How to Help a Friend in Need #DomesticViolence

October is Domestic Violence Awareness Month
Help your friends, family, teens, kids and teachers understand how to help those experiencing abuse.
  • Offer to volunteer your home as a safe house if you have a spare bedroom
  • Offer to spend a few hours each month on a hotline
  • Offer to donate cloths and toys to places such as the Treasure Trunk in Colorado or to the Safe Houses
  • Drop off diapers and formula to any Safe House

My experience: The Treasure Trunk offered me a gift certificate of $50. This was incredibly generous, as I was able to buy gently used or never worn (some had the original tags on them) for me and my two kids. Because I had to spend our money on an attorney to help us, we had very little left for food, clothing and the daily prescriptions my son required.

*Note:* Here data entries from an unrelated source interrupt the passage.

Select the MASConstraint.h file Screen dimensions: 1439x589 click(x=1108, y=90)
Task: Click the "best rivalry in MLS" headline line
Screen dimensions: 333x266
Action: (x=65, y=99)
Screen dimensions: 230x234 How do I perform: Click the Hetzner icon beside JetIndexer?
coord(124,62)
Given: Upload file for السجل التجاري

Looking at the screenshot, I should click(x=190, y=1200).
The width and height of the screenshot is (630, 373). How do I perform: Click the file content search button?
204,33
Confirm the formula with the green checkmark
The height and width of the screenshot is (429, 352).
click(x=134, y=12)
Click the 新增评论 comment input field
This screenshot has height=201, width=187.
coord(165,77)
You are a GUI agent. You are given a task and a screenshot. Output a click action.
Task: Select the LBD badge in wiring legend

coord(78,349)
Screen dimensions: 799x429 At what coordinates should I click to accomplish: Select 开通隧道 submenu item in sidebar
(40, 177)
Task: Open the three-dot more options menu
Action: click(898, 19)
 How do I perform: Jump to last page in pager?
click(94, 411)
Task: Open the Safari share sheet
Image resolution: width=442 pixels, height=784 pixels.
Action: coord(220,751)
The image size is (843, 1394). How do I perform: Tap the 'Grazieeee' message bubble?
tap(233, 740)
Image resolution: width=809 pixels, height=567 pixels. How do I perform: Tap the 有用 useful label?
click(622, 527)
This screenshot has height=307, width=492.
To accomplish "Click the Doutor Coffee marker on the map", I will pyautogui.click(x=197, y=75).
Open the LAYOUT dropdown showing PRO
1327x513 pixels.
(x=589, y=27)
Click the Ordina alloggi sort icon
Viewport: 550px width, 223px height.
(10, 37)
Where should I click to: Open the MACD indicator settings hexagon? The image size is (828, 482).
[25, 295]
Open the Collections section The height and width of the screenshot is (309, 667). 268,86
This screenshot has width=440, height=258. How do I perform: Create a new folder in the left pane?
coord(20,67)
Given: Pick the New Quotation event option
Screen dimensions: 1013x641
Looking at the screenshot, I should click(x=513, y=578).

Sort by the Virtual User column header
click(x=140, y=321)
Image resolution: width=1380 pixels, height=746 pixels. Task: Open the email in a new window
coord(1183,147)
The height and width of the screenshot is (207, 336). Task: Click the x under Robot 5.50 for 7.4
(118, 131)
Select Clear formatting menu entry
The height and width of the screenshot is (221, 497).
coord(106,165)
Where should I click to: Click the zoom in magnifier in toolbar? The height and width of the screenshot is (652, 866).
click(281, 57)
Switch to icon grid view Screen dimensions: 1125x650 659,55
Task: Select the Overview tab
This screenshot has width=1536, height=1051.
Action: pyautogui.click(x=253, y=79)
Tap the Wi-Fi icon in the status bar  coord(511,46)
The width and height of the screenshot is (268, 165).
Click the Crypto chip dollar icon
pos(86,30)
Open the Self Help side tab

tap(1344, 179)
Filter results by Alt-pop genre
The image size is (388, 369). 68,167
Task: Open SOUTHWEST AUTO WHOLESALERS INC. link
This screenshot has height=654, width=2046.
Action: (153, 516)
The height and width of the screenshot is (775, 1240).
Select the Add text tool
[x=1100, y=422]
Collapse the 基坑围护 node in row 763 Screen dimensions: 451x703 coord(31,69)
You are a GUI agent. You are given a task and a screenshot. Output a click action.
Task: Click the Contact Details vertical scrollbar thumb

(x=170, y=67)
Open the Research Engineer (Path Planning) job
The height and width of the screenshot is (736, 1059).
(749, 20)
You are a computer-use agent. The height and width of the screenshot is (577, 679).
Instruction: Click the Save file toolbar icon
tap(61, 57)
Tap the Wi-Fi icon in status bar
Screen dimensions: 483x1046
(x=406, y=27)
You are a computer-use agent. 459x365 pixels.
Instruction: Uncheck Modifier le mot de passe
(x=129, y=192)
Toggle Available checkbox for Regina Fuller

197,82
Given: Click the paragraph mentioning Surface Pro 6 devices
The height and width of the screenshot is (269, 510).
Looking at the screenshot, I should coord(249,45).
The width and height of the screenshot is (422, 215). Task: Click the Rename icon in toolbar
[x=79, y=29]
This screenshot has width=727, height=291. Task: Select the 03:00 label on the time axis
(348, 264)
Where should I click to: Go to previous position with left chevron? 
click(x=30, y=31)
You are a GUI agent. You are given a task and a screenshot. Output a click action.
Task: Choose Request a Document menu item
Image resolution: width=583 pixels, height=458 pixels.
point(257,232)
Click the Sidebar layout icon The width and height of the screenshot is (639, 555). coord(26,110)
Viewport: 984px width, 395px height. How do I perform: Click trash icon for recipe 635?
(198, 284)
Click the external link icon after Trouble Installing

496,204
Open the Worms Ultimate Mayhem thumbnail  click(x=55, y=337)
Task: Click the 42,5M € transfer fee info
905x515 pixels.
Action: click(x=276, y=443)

Domestic Violence is an Equal Opportunity Violator!

I just read the blog post about a wealthy Beverly Hills wife who is experiencing domestic violence. I REALLY loved how "The Hotline" used the dialog and injected suggestions about how to better help friends and family members when they confide in you about what they're experiencing.

  • It can be hard to know what to say to a friend in need. Make sure you stay away from areas of victim-blaming. This exchange perked our ears:
  • Lisa: “Don’t you really feel that maybe you really deserve better than the way you’ve been treated. Really?”
    Taylor: “I think I don’t believe that. “
    Lisa: “That’s the problem, isn’t it?”
    While Lisa was trying to help, her approach placed the guilt on Taylor, making Taylor believe that she had done something wrong.
    Hotline Help: No one chooses to be in an abusive relationship or wants the abuse to continue. Remember to be supportive and non-judgmental. Respect your friend’s decisions and do not criticize them. Remember that it’s easier to talk as an outsider looking at the relationship than the other way around.


Saturday, September 3, 2011

Inspired to take action in public

Barbara Bentley (author of "Dance with the Devil") has inspired me to take action in public. I am a victim of domestic violence. My children are also victim's of domestic violence. The perpetrator is my ex.

At this point I am still petrified to say anything in public using my real name. I am afraid if anyone knows and confronts him, my children will pay the price. When he has been called to task by the Court, daycare providers, arbitrators, or anyone else regarding any topics remotely or directly associted with me, my children have had to endure his wrath.

I can't write more at this point. Too afraid of unintended consequences.